The All Blacks played France at Stade de France on Sunday on a field which was little better than a cow paddock, with turf being chewed up, and All Black coach Steve Hansen said the ground rolled up like carpet.
In Cardiff, a few hours earlier, the Springboks beat Wales 24-15 on a ground which was poor and cut up.
Dunedin Venues Management Ltd chief executive Darren Burden said watching the Paris game made him realise what an outstanding surface was in place at Forsyth Barr Stadium.
That came from a combination of three things - having a roof, which meant you could control the amount of water allowed on the ground; the turf reinforcement system, which inserted plastic strands throughout the pitch; and the time and effort put into the pitch by the ground staff at the stadium.
There are two fulltime groundsmen looking after the pitch.
Millennium Stadium has a roof but when it was built in the 1990s, not enough research was done on how the grass would grow under it.
Stade de France does not have a roof.
Burden said very robust modelling had been done on getting grass to grow under the roof at Forsyth Barr Stadium and it had worked.
Sun angling had been studied and it was vital to get the grass to grow.
The ground has extensive irrigation and a movable weather station which read everything from humidity to grass temperature.
The grass had been resown once and was about to be done again.
The plastic strands would be raked up to make them stand tall again before the resowing.
''We know we are not going to end up with the situation we found in Paris over the weekend with all the turf cutting up,'' he said.
Burden said the turf had had a good workout this year and stood up well.
From the start of the year until yesterday, the turf has been used for 253 hours, which was well up on last year, when it had been used for 168 hours, for the corresponding period.
Burden said that included everything from games and training to concerts and family days.
French rugby chiefs have announced they intend to build a stadium, with a retractable roof, of their own, just outside Paris, and hope to have it open in 2017.
Their desire to move is not over the condition of the ground at Stade de France but the huge rent they have to pay for the ground.

Material supplied -
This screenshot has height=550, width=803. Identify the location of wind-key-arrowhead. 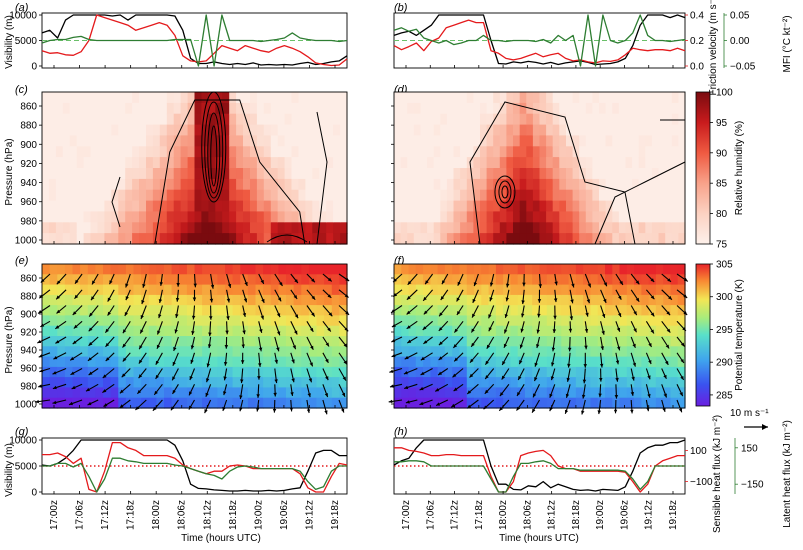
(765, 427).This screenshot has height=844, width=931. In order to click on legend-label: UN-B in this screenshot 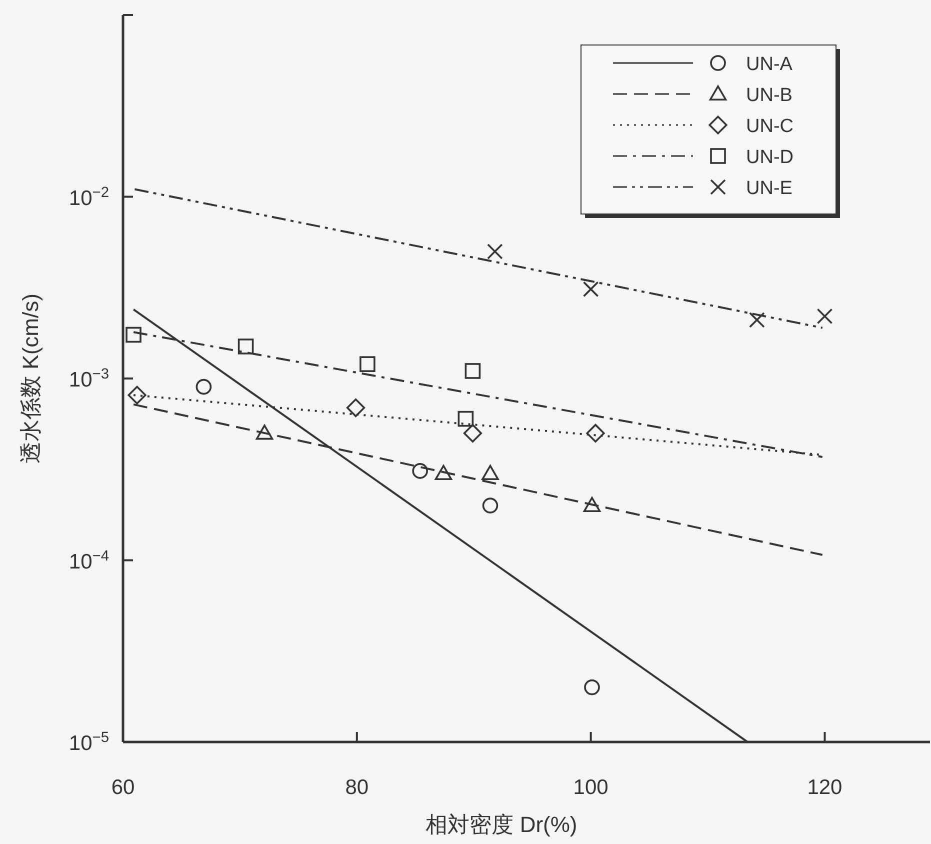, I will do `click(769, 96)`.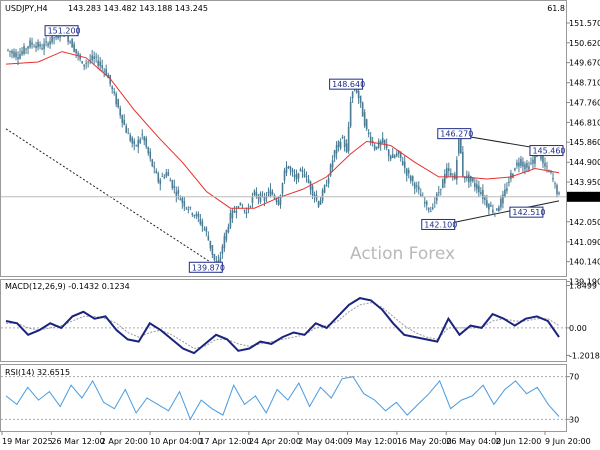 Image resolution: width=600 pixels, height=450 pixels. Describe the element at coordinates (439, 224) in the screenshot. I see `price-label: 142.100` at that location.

==

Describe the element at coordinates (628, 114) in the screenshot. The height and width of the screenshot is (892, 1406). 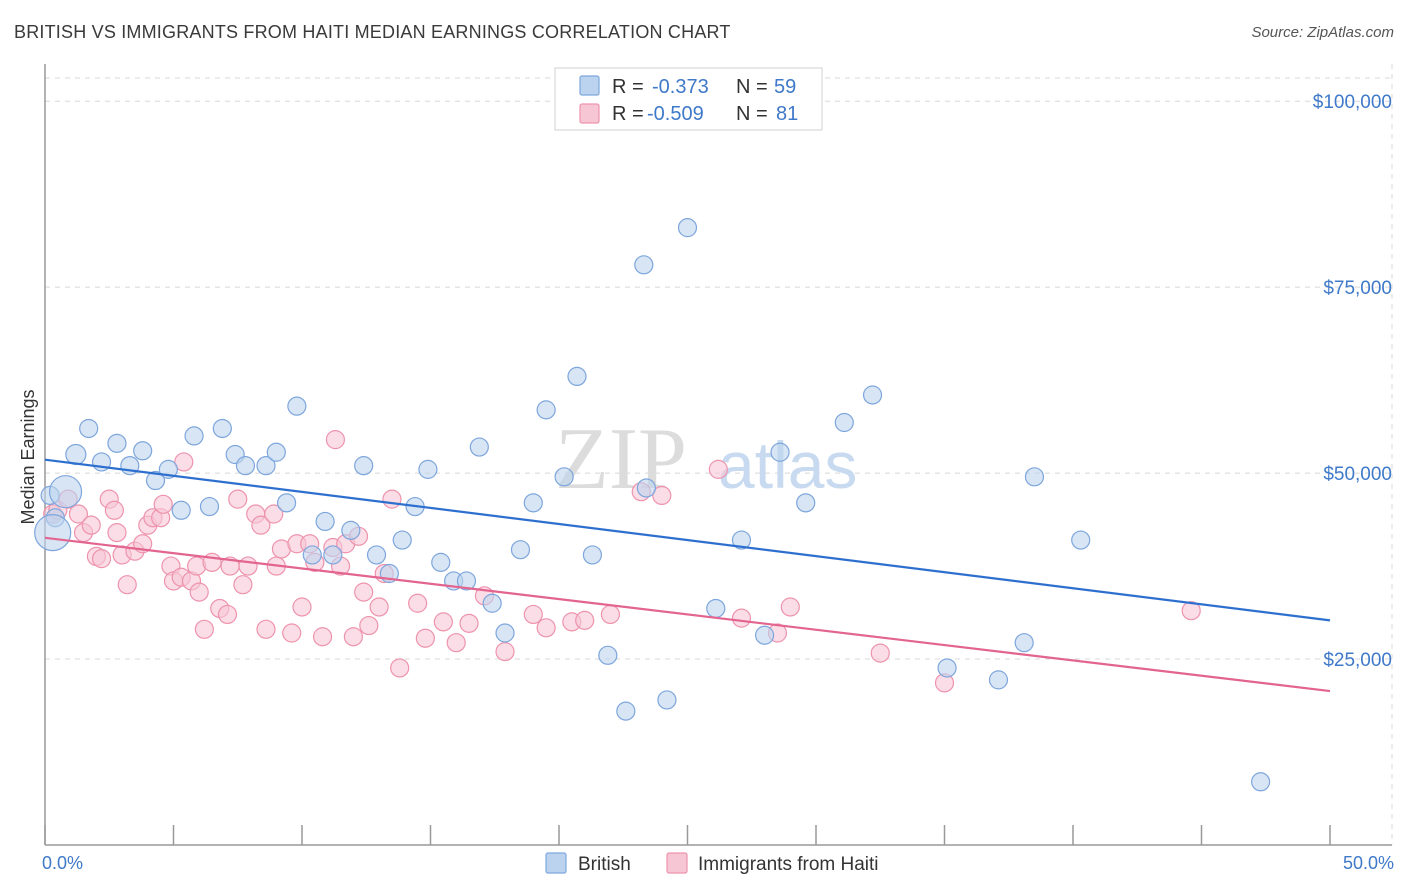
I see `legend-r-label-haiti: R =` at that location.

...

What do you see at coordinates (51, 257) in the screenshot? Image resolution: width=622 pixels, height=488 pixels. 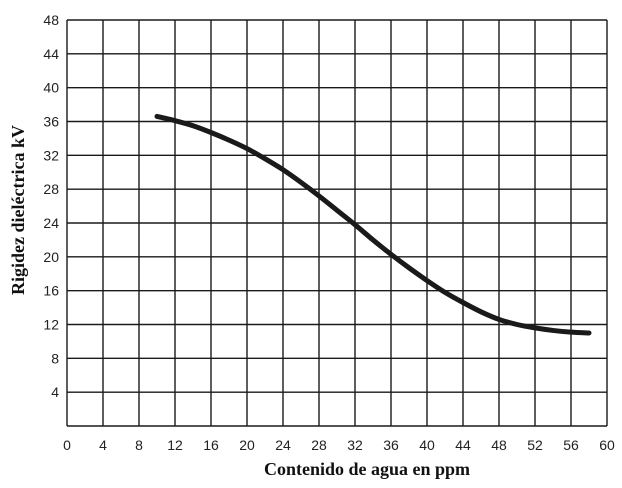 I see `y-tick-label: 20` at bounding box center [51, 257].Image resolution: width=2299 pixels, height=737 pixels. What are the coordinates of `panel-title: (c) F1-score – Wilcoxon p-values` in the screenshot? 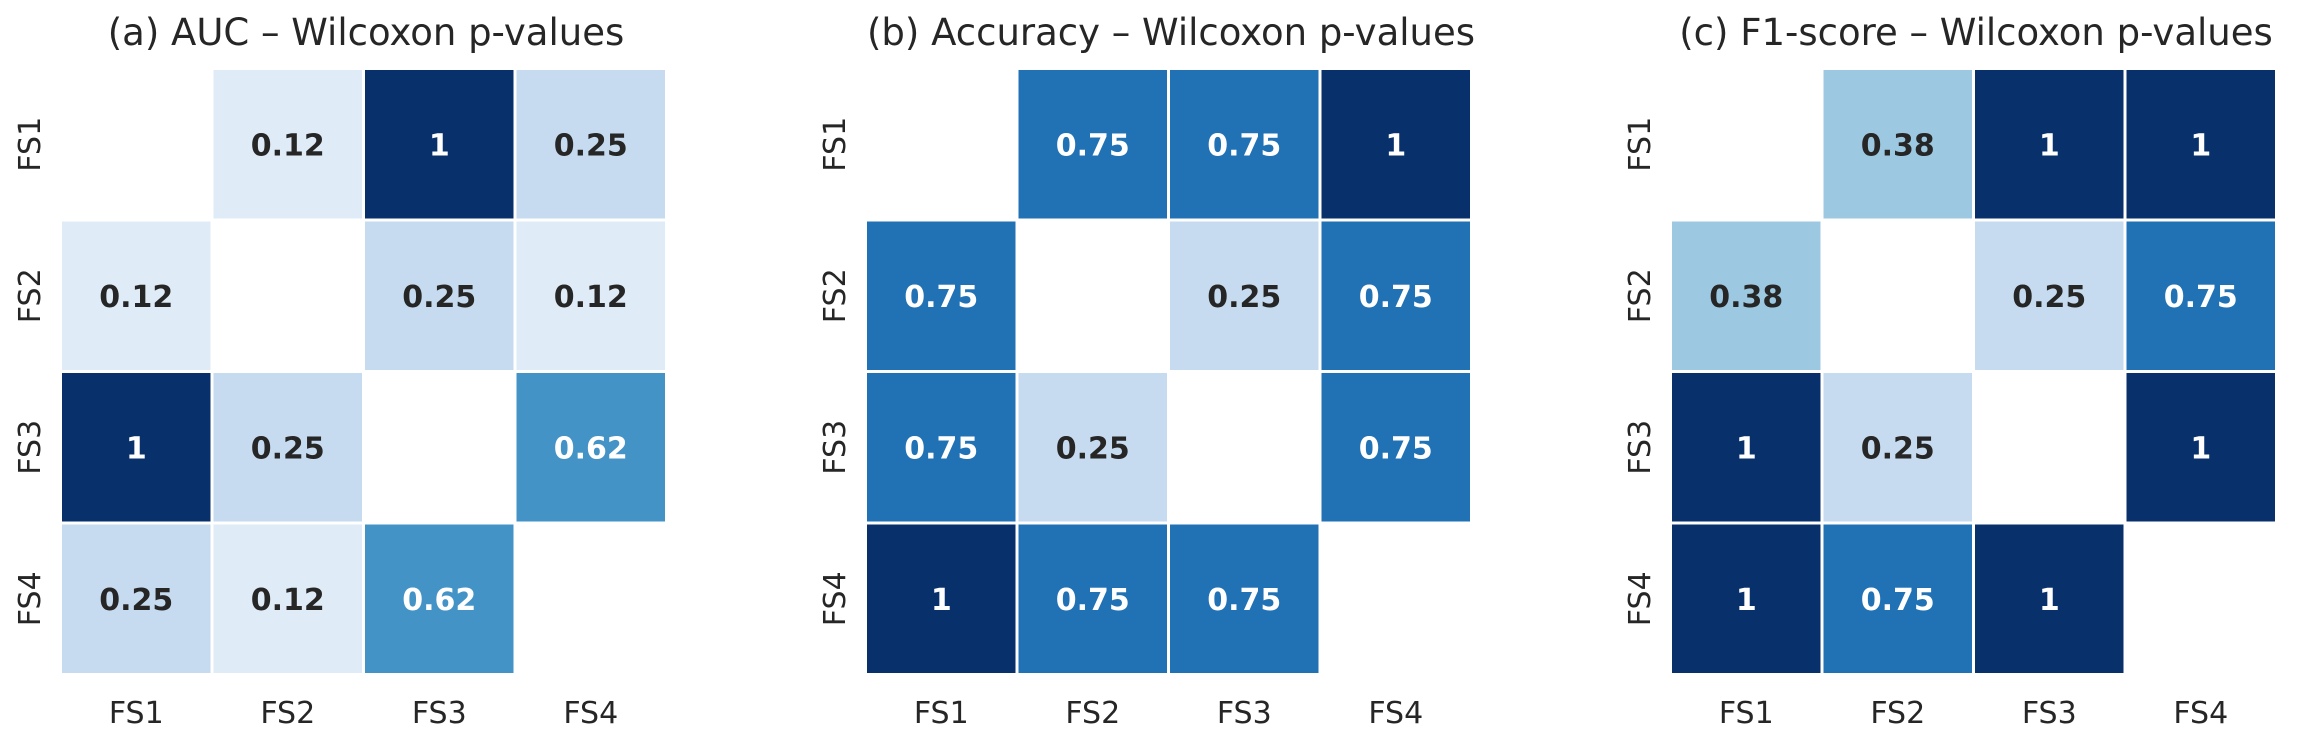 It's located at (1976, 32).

Task details -
In the article on stadium turf, what reason is given for French rugby chiefs wanting to leave Stade de France?

Response area -
They want to move because of the huge rent they have to pay for the ground, not because of the condition of the ground.